[R-G] Canada urged to improve human rights record
Anthony Fenton
fentona at shaw.ca
Wed Feb 4 15:33:37 MST 2009
Canada urged to improve human rights record
http://www.iht.com/articles/reuters/2009/02/03/europe/OUKWD-UK-UN-RIGHTS.php
Reuters
Tuesday, February 3, 2009
By Laura MacInnis
Canada should strengthen its domestic violence laws and stop religious
discrimination against Muslims, a U.N. body heard on Tuesday.
Germany, Russia, Cuba, Saudi Arabia and China are among the other
countries facing a review this month, under a less than year-old
process that is meant to ensure all U.N. members are held to account
for their rights records.
In its first examination under the Human Rights Council's Universal
Periodic Review, Canada was also urged to do more to improve the
welfare of its aboriginal citizens and to review its policies on
police use of Taser weapons, following the 2007 death of an unarmed
Polish man at the Vancouver airport.
The Canadian delegation told the 47-member state forum "no country,
including Canada, has a perfect human rights record."
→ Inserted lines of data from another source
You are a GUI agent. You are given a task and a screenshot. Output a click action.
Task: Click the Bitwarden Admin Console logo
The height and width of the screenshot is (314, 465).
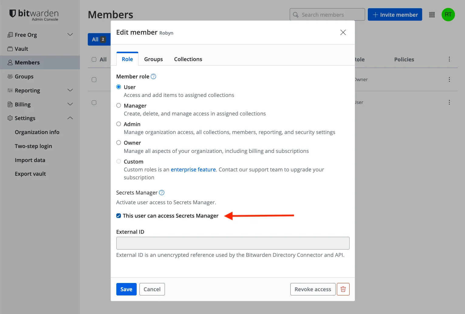pos(33,14)
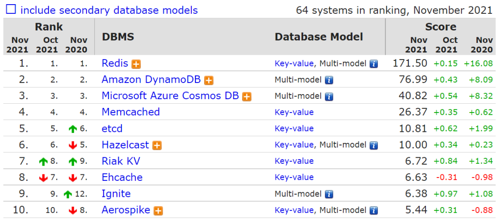The width and height of the screenshot is (499, 220).
Task: Open the Ignite DBMS link
Action: tap(116, 194)
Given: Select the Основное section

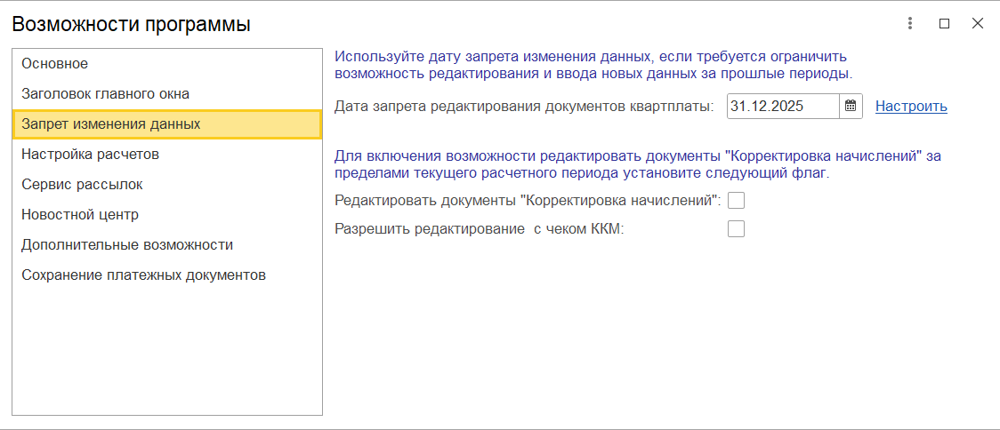Looking at the screenshot, I should click(x=55, y=64).
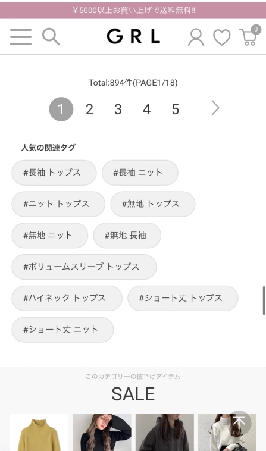View favorites via heart icon
Viewport: 266px width, 451px height.
click(222, 37)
"It is important that every country open their human rights records to
scrutiny, both domestically and internationally," Canada's deputy
justice minister John Sims told the session in Geneva, where both the
U.N. High Commissioner for Human Rights and Human Rights Council are
based.
The reviews could help the nearly three-year-old Human Rights Council
gain credibility as a watchdog for wrongdoings.
Since its launch in 2006, the Council has held special sessions on
Myanmar, the Democratic Republic of Congo, Sudan's Darfur crisis, and
Israel.
The Council's predecessor, the U.N. Human Rights Commission, was seen
to be largely ineffective.
Canada faced questions about its anti-terrorism laws, including a
controversial "special advocate" measure in which a court-appointed
lawyer with high security clearance stands in the place of certain
detainees in their hearings.
Sims said the practice was meant to protect highly sensitive
information while ensuring detainees get fair treatment.
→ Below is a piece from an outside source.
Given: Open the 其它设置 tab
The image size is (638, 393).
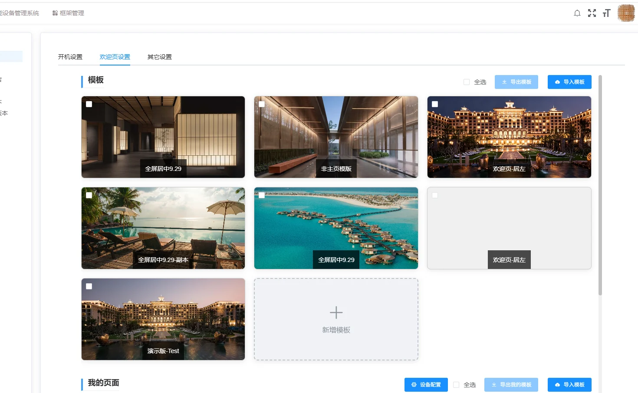Looking at the screenshot, I should (160, 57).
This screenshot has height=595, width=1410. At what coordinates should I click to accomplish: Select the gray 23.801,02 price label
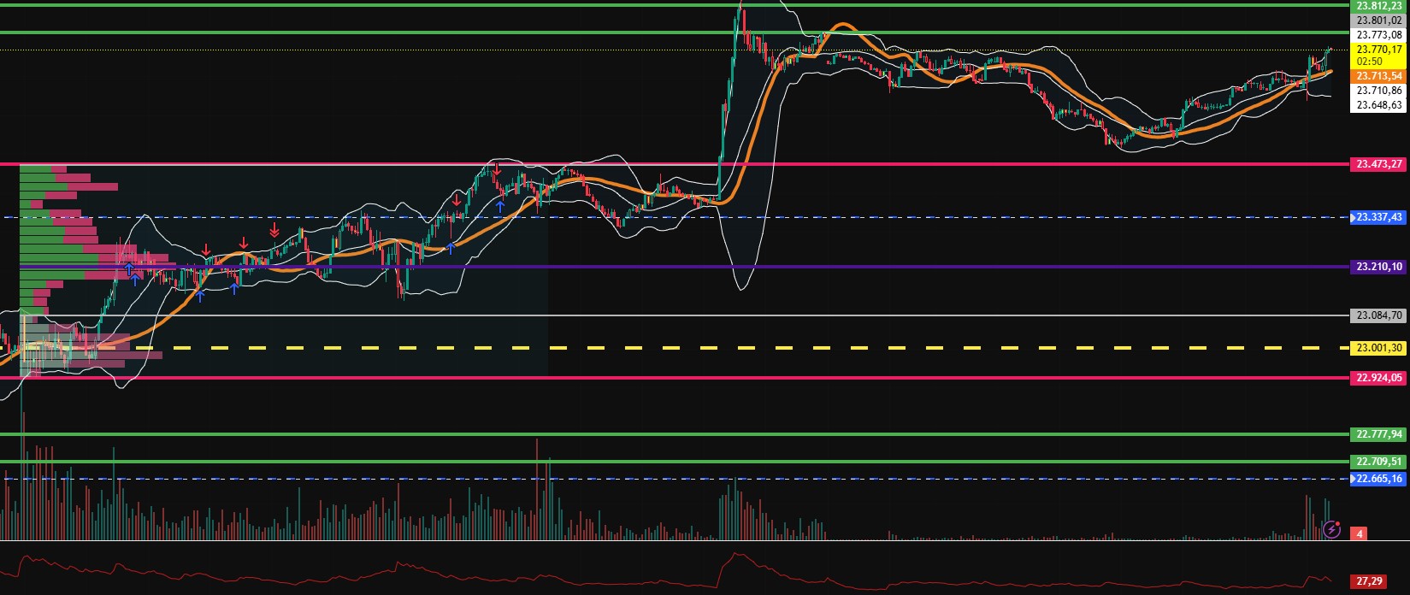pyautogui.click(x=1378, y=20)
"This programme special advocates will be challenged and will work its
way through the Canadian court system. It will, in this way, be tested
for how well the government has struck this important balance," he said.
On racial and religious profiling, he said that it was not used as it
was contrary to the law. Canada's "bias-free" recruitment of police
meant its force included racial or ethnic minorities less likely to
engage in such practices, he said.
Addressing the concerns raised that it should ratify more human rights
treaties, Sims said that Canada chose not to join the U.N. Declaration
on the Rights of Indigenous Peoples in September 2007 because it was
too vague on some issues.
"We are aware that Canada's position has generated a number of adverse
reactions. I wish to stress, however, that Canada remains committed to
fulfilling its human rights commitments to aboriginal peoples in
Canada," he said.
The U.N. panel also said Canada ought to accede to U.N. treaties on
enforced disappearances, the rights of migrant workers, and an
optional protocol to the anti-torture pact.